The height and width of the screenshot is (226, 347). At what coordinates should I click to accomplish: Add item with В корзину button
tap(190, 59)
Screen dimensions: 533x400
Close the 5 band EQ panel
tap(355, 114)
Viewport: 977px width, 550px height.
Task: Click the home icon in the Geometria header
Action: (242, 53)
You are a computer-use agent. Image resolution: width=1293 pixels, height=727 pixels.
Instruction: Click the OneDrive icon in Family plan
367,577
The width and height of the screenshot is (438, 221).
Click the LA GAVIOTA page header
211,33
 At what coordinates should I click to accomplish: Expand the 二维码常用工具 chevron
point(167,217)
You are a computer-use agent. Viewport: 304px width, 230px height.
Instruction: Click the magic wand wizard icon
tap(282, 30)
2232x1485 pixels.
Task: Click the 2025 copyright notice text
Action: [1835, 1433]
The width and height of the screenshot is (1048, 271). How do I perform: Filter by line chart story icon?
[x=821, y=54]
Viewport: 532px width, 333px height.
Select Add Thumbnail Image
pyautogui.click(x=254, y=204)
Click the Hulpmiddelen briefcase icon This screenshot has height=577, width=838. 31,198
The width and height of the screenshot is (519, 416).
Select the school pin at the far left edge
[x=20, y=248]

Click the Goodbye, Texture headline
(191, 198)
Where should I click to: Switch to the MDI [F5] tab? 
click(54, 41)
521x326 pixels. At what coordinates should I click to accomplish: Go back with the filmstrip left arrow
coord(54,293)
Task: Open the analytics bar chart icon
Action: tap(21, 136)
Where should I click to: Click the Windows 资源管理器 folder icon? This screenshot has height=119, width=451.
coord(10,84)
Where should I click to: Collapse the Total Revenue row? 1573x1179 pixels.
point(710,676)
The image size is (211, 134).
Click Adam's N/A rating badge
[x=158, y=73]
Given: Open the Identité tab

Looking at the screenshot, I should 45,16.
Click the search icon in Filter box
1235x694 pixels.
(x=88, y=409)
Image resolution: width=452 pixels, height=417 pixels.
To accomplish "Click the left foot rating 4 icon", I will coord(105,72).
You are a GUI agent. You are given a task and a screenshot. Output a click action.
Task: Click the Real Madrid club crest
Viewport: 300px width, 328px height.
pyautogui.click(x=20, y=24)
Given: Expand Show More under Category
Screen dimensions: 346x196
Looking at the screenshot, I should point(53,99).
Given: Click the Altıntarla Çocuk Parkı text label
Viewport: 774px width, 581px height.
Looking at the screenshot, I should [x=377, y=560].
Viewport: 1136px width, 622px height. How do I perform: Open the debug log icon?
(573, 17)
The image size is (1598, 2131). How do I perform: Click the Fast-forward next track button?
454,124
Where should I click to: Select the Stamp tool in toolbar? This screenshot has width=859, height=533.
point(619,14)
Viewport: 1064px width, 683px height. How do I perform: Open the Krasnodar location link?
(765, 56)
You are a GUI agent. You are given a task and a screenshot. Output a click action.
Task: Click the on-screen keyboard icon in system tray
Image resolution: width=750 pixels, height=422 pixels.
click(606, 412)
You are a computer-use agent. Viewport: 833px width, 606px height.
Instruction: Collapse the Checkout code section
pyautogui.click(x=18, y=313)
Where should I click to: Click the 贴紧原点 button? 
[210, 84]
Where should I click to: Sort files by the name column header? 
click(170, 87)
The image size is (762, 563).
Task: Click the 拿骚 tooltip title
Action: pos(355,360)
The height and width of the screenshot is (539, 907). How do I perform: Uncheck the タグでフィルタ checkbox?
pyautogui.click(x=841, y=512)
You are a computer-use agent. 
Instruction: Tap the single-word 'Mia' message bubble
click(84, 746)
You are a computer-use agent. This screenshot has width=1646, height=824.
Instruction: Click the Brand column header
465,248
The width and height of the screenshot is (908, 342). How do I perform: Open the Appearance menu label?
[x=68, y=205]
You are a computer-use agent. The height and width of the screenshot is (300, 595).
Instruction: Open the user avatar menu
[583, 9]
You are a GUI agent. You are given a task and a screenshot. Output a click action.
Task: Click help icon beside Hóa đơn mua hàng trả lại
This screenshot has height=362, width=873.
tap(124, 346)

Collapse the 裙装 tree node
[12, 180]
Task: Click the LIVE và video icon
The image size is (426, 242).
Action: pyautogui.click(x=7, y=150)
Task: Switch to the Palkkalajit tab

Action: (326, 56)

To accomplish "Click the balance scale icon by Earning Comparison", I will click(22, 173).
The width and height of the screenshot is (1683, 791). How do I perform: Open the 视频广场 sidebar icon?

DIRECTION: Return each line of the listing above that contains the string "column", copied character for character.

FINAL RESULT:
Where should I click to: Sort files by the name column header? 
Instruction: Click the Brand column header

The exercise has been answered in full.